Dal 10 al 13 settembre Giuliano Milani, storico e autore della rubrica Non fiction su Internazionale, accompagnerà viaggiatrici e viaggiatori nella Parigi trasformata da rivoluzioni, repressioni, metamorfosi sociali e scambi culturali degli ultimi due secoli, insieme a storici e attivisti.

Parigi è la prima destinazione turistica d’Europa e la seconda al mondo, secondo molte classifiche internazionali. I visitatori di solito saltano da un monumento all’altro senza cogliere il paesaggio urbano che li collega e le ragioni che lo hanno forgiato.

Dietro monumenti come questi si nasconde, tuttavia, una città che è profondamente cambiata nel corso del tempo. Più che altrove, a Parigi i monumenti e il tessuto urbano che li collega sono il frutto di una storia fatta di contrasti netti, quella delle lotte avvenute dalla fine del settecento a oggi, scandita dall’alternarsi di rivoluzioni e restaurazioni, aperture ai movimenti della società e chiusure sigillate dal tentativo di cancellare le tracce dei cambiamenti precedenti.

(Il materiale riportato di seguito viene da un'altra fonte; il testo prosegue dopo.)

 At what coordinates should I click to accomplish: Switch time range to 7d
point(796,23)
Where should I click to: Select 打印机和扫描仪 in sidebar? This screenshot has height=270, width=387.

Per cogliere queste tracce e ricostruire questa storia, insieme a Giuliano Milani che da anni vive a Parigi, dove insegna storia medievale all’Université Gustave Eiffel Paris Est, cammineremo intorno a ciò che è più noto e ci avventureremo nella città più lontana dagli itinerari del turismo. Ci faremo raccontare da alcuni specialisti della Parigi moderna e contemporanea dov’erano le barricate, come sono nati i grandi boulevards, come la città ha accolto e accoglie chi arriva dai paesi che un tempo facevano parte delle colonie francesi e come ancora oggi i parigini lottano per difendere le proprie conquiste, mentre nuovi poteri, vicini e lontani, tentano di trarre vantaggio dallo sfruttamento dello spazio urbano.